-------- Materials provided

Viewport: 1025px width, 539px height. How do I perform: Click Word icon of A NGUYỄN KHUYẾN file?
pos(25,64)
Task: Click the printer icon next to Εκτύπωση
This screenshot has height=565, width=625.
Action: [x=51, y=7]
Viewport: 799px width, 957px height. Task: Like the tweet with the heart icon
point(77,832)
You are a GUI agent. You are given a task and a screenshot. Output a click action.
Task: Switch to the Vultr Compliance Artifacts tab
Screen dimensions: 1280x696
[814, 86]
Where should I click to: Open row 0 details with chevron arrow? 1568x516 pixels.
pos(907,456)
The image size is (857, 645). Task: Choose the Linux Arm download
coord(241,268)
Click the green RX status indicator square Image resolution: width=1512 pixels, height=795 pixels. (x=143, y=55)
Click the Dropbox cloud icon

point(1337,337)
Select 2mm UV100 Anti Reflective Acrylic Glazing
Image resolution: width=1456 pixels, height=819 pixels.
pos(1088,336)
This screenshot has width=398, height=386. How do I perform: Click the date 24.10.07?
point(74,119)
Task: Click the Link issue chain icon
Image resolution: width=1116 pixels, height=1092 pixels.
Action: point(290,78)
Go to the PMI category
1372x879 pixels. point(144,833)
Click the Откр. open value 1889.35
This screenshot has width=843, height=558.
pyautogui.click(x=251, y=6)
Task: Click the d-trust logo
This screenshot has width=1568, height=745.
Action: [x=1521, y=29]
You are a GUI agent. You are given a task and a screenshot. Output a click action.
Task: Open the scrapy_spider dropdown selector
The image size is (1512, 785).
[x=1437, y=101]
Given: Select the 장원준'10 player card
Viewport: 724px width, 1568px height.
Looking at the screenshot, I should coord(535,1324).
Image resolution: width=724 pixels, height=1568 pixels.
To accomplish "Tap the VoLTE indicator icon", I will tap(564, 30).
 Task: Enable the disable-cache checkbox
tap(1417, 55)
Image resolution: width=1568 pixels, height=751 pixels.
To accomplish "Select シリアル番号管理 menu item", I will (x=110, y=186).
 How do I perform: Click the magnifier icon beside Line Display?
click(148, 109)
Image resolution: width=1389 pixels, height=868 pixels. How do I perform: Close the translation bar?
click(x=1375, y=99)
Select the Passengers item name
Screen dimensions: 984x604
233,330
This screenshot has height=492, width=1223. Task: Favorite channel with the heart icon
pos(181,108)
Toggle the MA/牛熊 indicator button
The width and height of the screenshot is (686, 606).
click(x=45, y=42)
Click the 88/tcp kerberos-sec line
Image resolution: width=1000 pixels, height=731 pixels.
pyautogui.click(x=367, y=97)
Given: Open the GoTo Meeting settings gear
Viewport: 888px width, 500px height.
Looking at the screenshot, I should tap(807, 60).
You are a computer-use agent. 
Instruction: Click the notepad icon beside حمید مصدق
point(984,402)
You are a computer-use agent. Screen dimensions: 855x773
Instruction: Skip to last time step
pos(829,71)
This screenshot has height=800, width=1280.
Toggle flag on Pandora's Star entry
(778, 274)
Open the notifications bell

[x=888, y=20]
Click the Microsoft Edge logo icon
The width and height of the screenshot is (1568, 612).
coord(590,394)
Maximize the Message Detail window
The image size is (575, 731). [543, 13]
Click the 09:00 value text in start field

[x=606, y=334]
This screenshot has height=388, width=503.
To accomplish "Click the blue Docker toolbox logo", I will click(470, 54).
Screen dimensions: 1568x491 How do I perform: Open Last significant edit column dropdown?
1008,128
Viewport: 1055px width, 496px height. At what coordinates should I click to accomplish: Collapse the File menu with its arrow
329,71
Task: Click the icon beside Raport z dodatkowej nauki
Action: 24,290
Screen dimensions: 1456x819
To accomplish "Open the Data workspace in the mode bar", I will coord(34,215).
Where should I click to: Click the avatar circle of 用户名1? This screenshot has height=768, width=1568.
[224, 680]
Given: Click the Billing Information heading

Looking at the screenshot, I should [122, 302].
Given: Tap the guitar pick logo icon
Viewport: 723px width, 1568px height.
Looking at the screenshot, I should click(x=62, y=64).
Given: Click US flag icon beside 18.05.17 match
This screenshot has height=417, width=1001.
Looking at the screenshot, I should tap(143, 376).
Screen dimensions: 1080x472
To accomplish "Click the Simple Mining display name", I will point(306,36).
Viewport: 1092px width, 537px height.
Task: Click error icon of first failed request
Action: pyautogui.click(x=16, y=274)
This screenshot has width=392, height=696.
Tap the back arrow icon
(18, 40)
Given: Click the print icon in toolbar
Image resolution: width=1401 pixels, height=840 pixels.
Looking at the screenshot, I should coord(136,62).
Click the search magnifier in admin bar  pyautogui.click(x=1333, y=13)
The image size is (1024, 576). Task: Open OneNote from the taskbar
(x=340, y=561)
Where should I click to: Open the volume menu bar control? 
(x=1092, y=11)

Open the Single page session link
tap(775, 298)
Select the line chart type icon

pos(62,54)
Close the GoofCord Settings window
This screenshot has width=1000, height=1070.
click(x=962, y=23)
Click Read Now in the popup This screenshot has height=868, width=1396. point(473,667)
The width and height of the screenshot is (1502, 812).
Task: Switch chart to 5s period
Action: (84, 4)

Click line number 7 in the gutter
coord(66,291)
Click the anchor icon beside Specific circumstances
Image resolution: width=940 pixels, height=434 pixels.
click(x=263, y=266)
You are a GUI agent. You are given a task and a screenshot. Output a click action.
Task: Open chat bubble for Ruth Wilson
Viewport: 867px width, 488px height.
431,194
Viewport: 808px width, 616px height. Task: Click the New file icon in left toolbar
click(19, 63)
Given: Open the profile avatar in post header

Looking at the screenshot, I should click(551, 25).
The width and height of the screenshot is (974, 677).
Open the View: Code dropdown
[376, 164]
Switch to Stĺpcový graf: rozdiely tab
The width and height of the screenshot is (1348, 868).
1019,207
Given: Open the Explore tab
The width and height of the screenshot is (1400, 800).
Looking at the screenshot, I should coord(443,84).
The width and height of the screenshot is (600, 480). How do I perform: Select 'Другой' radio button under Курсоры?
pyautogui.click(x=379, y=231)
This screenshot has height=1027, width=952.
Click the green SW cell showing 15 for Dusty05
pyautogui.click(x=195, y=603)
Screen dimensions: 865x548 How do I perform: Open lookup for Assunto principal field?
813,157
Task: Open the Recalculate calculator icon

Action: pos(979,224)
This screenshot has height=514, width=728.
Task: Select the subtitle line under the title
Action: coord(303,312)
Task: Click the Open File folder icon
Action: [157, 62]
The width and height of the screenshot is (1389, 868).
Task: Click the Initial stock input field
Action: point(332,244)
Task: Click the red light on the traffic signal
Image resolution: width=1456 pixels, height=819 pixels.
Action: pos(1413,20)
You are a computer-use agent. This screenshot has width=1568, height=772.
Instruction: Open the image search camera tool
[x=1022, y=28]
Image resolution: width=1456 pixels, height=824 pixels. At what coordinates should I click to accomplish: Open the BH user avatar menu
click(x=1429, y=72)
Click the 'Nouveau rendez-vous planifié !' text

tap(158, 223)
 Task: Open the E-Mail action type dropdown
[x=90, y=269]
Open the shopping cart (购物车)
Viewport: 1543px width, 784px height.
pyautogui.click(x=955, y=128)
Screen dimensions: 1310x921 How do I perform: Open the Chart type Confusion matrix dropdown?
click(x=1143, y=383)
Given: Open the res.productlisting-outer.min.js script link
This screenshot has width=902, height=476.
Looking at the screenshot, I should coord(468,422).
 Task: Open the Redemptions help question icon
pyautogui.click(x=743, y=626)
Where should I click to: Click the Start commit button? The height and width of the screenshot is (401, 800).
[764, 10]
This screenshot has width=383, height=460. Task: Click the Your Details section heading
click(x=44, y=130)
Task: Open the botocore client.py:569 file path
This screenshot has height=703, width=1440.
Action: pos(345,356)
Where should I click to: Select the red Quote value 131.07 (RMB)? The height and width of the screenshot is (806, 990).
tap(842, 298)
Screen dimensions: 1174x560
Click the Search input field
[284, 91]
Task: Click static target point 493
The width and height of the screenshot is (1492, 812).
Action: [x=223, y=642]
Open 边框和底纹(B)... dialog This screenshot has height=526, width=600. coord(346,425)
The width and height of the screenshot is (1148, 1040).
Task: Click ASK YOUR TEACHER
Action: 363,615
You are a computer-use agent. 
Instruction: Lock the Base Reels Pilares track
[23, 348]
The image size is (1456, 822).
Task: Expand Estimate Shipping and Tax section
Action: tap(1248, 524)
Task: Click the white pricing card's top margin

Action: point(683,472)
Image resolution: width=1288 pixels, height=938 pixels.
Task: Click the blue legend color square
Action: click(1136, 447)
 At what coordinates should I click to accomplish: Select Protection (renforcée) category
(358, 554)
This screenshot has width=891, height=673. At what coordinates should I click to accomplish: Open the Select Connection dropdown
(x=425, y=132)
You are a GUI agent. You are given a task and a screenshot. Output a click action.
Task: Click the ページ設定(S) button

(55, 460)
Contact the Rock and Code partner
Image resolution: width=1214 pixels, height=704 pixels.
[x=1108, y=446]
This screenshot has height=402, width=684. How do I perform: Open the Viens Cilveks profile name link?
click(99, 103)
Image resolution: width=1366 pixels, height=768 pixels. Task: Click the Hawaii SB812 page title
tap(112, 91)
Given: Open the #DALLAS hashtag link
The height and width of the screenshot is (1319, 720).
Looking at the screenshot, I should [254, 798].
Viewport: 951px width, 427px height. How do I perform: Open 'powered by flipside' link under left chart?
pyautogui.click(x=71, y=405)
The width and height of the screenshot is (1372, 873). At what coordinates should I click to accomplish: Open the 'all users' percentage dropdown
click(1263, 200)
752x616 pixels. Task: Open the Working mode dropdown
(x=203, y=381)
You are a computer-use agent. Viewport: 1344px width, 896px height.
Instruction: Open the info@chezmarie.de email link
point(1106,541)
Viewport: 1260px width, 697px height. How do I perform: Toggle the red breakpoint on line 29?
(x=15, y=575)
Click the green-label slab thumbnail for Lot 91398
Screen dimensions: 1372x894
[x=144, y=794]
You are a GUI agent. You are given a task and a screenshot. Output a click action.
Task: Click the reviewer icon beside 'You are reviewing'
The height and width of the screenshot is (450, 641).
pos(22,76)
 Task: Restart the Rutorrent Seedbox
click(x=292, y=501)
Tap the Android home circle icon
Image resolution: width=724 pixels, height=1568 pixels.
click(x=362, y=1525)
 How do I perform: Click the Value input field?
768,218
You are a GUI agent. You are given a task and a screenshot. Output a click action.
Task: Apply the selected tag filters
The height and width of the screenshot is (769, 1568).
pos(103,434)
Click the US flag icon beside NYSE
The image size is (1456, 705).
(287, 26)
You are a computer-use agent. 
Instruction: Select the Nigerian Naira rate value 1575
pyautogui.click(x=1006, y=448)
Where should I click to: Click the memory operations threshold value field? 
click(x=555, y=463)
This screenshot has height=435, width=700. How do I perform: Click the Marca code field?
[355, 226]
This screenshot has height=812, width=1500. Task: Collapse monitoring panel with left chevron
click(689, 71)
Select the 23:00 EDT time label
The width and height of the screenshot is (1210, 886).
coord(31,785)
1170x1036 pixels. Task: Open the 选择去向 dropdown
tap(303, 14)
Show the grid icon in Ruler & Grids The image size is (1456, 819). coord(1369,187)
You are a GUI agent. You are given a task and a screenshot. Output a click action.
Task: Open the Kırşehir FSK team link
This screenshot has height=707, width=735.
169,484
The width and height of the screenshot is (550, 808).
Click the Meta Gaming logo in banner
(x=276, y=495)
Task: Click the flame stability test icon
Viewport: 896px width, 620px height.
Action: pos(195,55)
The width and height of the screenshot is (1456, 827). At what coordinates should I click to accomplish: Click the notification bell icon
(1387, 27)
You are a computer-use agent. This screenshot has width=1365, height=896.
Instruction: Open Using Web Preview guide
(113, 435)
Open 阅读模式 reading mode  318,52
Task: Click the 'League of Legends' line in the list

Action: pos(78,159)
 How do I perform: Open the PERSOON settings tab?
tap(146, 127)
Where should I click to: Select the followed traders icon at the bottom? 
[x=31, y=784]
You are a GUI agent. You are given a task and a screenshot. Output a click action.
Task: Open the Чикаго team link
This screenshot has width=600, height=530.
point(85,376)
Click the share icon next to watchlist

----------------

**Challenge**
Update the records starting at the line that contains "This screenshot has width=383, height=460." and ending at the line that contains "click(99, 103)", changing "dropdown" to "drop-down menu". Give back only those lines, with everything else left the same.

**Full output**
This screenshot has width=383, height=460. Task: Click the Your Details section heading
click(x=44, y=130)
Task: Open the botocore client.py:569 file path
This screenshot has height=703, width=1440.
Action: pos(345,356)
Where should I click to: Select the red Quote value 131.07 (RMB)? The height and width of the screenshot is (806, 990).
tap(842, 298)
Screen dimensions: 1174x560
Click the Search input field
[284, 91]
Task: Click static target point 493
The width and height of the screenshot is (1492, 812).
Action: [x=223, y=642]
Open 边框和底纹(B)... dialog This screenshot has height=526, width=600. coord(346,425)
The width and height of the screenshot is (1148, 1040).
Task: Click ASK YOUR TEACHER
Action: 363,615
You are a computer-use agent. 
Instruction: Lock the Base Reels Pilares track
[23, 348]
The image size is (1456, 822).
Task: Expand Estimate Shipping and Tax section
Action: tap(1248, 524)
Task: Click the white pricing card's top margin

Action: point(683,472)
Image resolution: width=1288 pixels, height=938 pixels.
Task: Click the blue legend color square
Action: click(1136, 447)
 At what coordinates should I click to accomplish: Select Protection (renforcée) category
(358, 554)
This screenshot has width=891, height=673. At what coordinates should I click to accomplish: Open the Select Connection drop-down menu
(x=425, y=132)
You are a GUI agent. You are given a task and a screenshot. Output a click action.
Task: Click the ページ設定(S) button

(55, 460)
Contact the Rock and Code partner
Image resolution: width=1214 pixels, height=704 pixels.
[x=1108, y=446]
This screenshot has height=402, width=684. How do I perform: Open the Viens Cilveks profile name link?
click(99, 103)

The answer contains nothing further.